Nice, congrats on finishing your draft!

Yeah, I’m finding it very difficult to decide what to keep, what to rip out entirely, what to rewrite.

I blew way past my 75k word target to about 98k words now, and still feel like there’s a bunch more I need to add.

FYI, I’ve found Hugh Howey’s four-part Writing Insights columns on his blog from last year very useful, helped me get thru my draft.

But I’m finding it hard to take his preferred approach to editing of rewriting scenes from scratch instead of altering or spot-editing them. I took a stab at rewriting one of my earlier chapters, now that I know what happens later on, but don’t feel the new version was substantially improved to warrant all the effort.

I think the hardest part for me is killing my darlings, and ripping out the big chunks that I feel are essential.

But I know I need to slog through and get to some point where I can stop picking at it and send out to some alpha readers, then consider actual editors.
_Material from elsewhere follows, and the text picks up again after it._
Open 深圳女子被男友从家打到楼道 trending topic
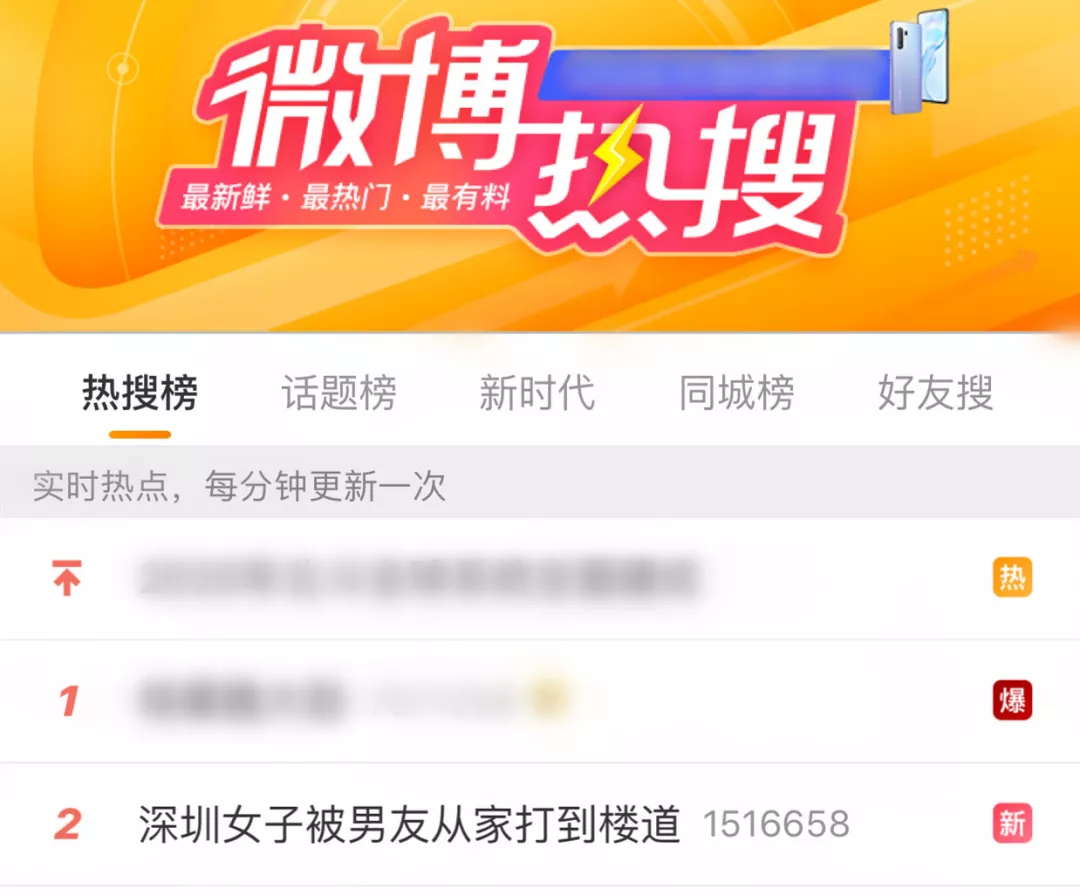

I’m still not sure yet if I’ll self-publish or go the traditional route.

Good luck!


>But in any case, the title is still misleading because people do have books in them. Even if they’re not profitable. Even if the ultimate reading audience is in the single digits. It’s still a book that means something to the author and that small but critical audience of readers.

One of the most fantastic things technology has given us, really only in the last 20 years or so, is (unlimited) space to store all of these "minor" works and the ability for the 9 people to whom these works will have meaning to find and obtain them.


I’d want them to encourage more people to write that story they’ve been thinking about on the train. Can you imagine if JK Rowling heard this and just thought, “she’s right, my story probably sucks, better to just focus on my day job.”

The fact ppl keep using her as an example of persistence paying off, if evidence of how rare it is.It's good to have realistic expectations.


I’m not using JK Rowling as an example of persistence here.

She’s my example of a novice author who started with nothing more than an idea, a story she wanted to tell, and wound up writing a game-changing series.